Task directions
Leave out the pictures and output exactly the lines below from the one with "Task: Click the Python 3 kernel indicator" down to the one with "The width and", both of them included.

Excerpted data
Content starts

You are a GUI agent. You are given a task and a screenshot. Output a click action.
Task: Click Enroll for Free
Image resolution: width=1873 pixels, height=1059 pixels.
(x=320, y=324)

Content ends
Content starts

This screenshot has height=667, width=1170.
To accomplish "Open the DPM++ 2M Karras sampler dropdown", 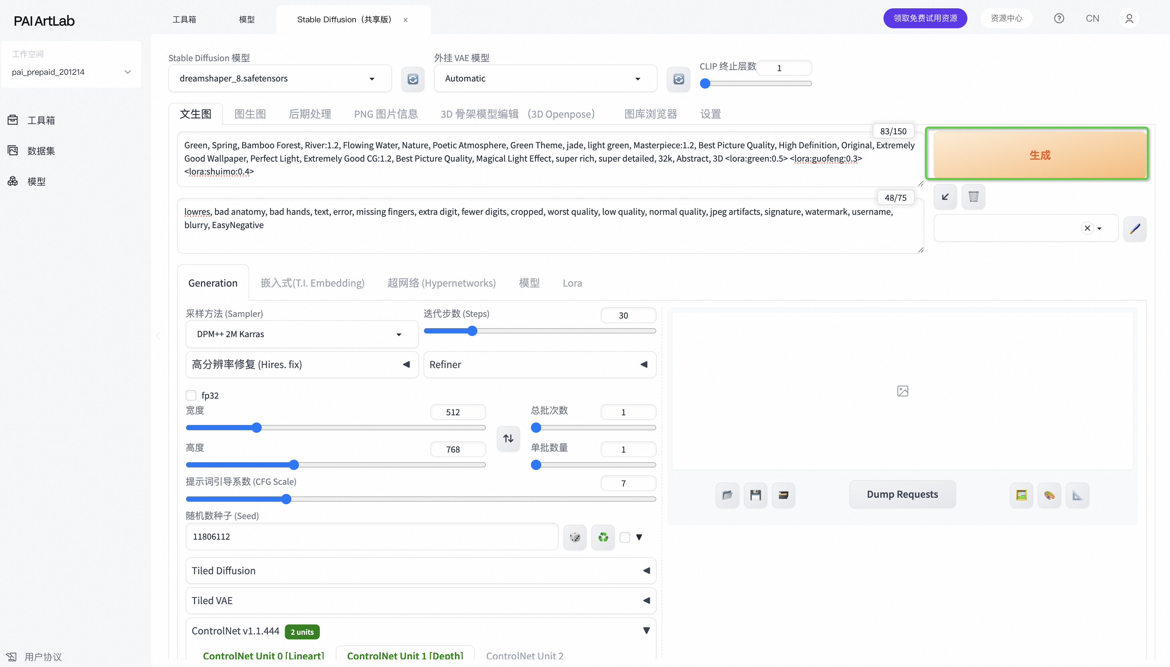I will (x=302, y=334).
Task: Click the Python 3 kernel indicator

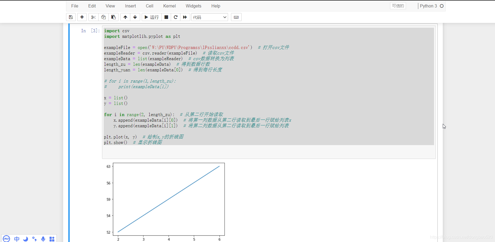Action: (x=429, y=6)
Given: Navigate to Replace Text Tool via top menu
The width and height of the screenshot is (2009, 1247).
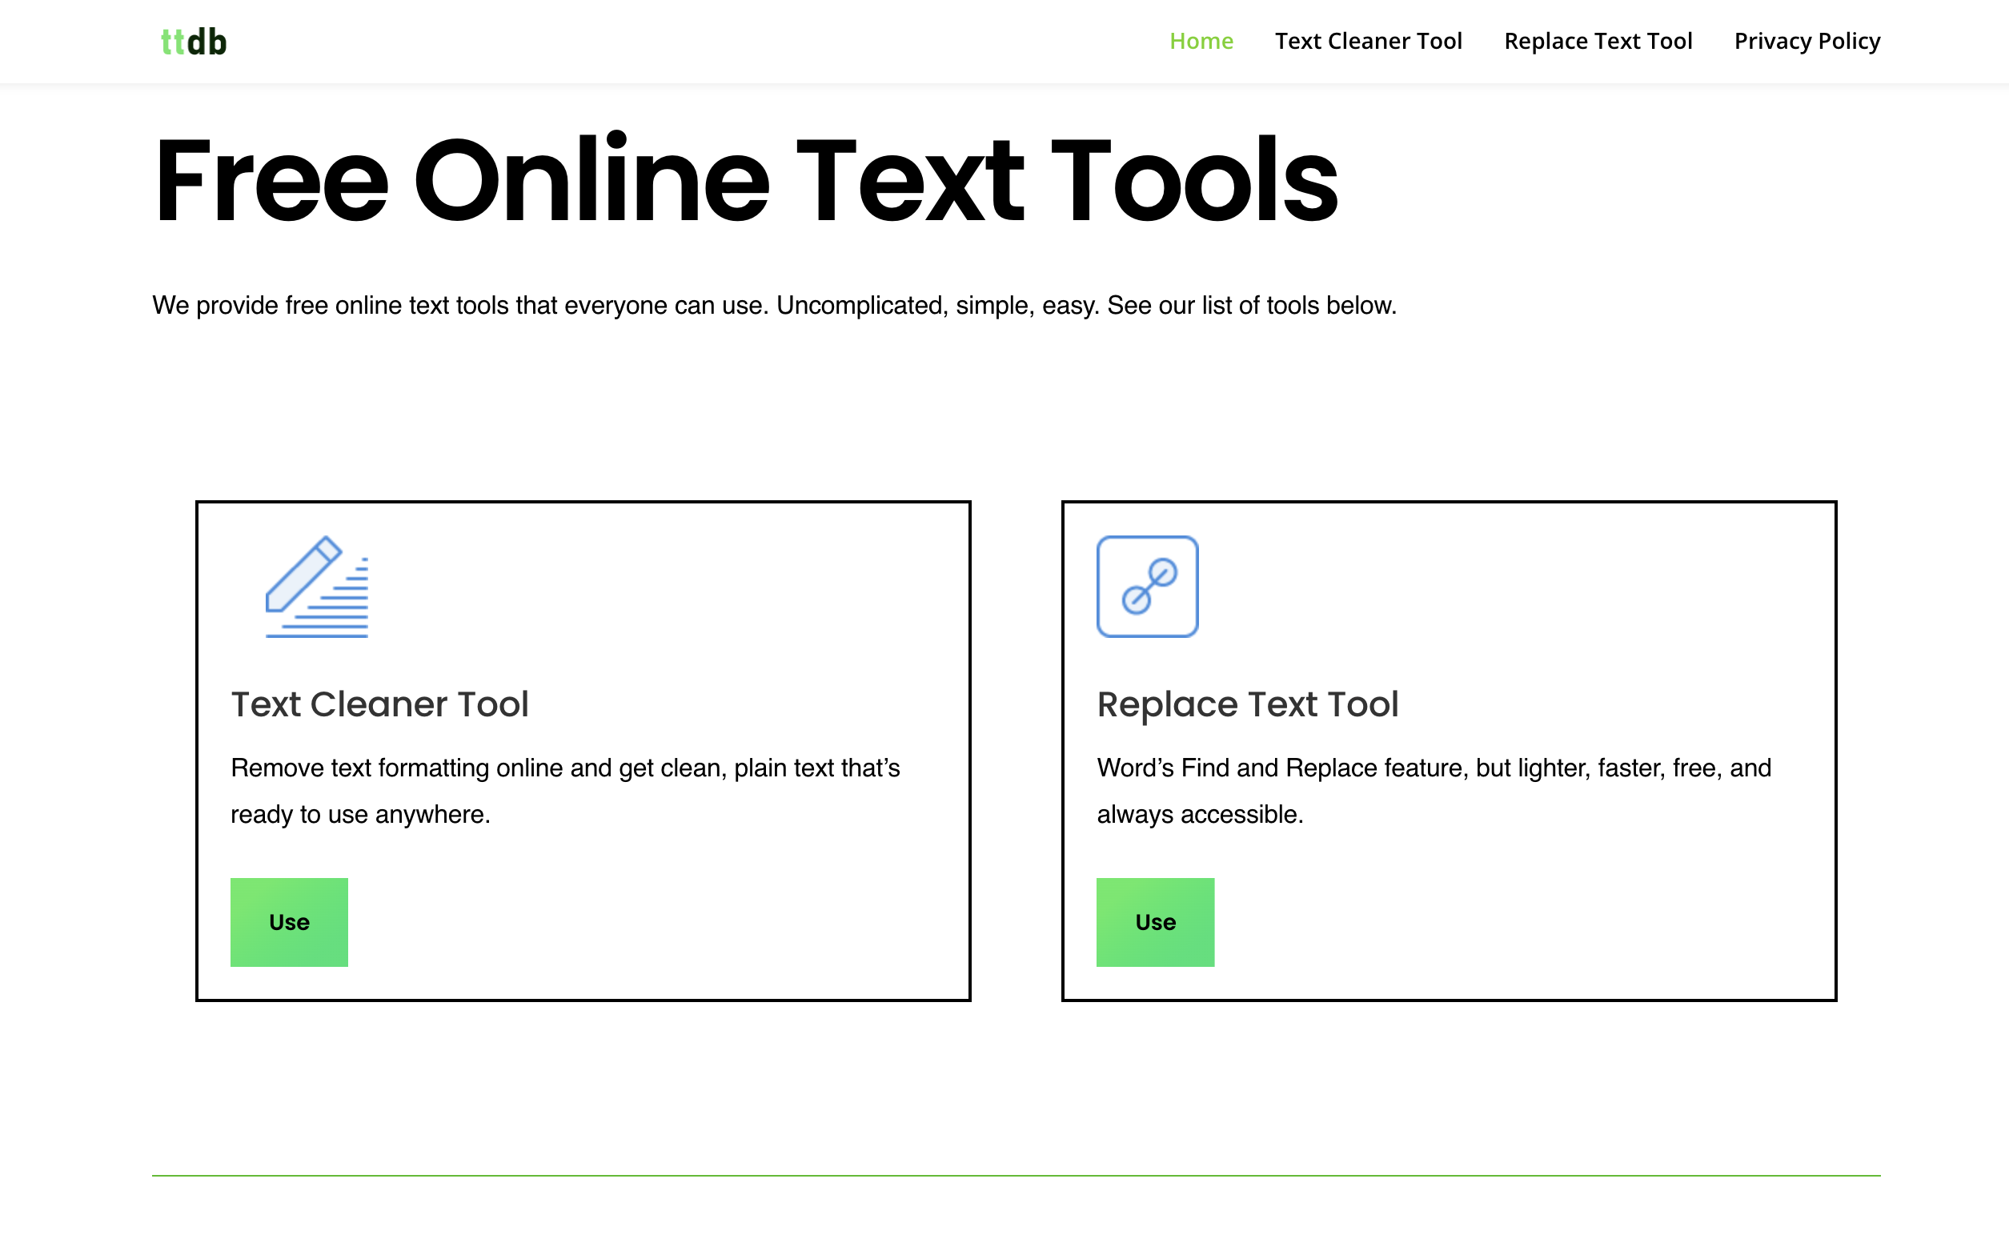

Content ends

Solution for this problem
Task: Click the Python 3 kernel indicator

Action: (x=429, y=6)
Given: Navigate to Replace Text Tool via top menu
The width and height of the screenshot is (2009, 1247).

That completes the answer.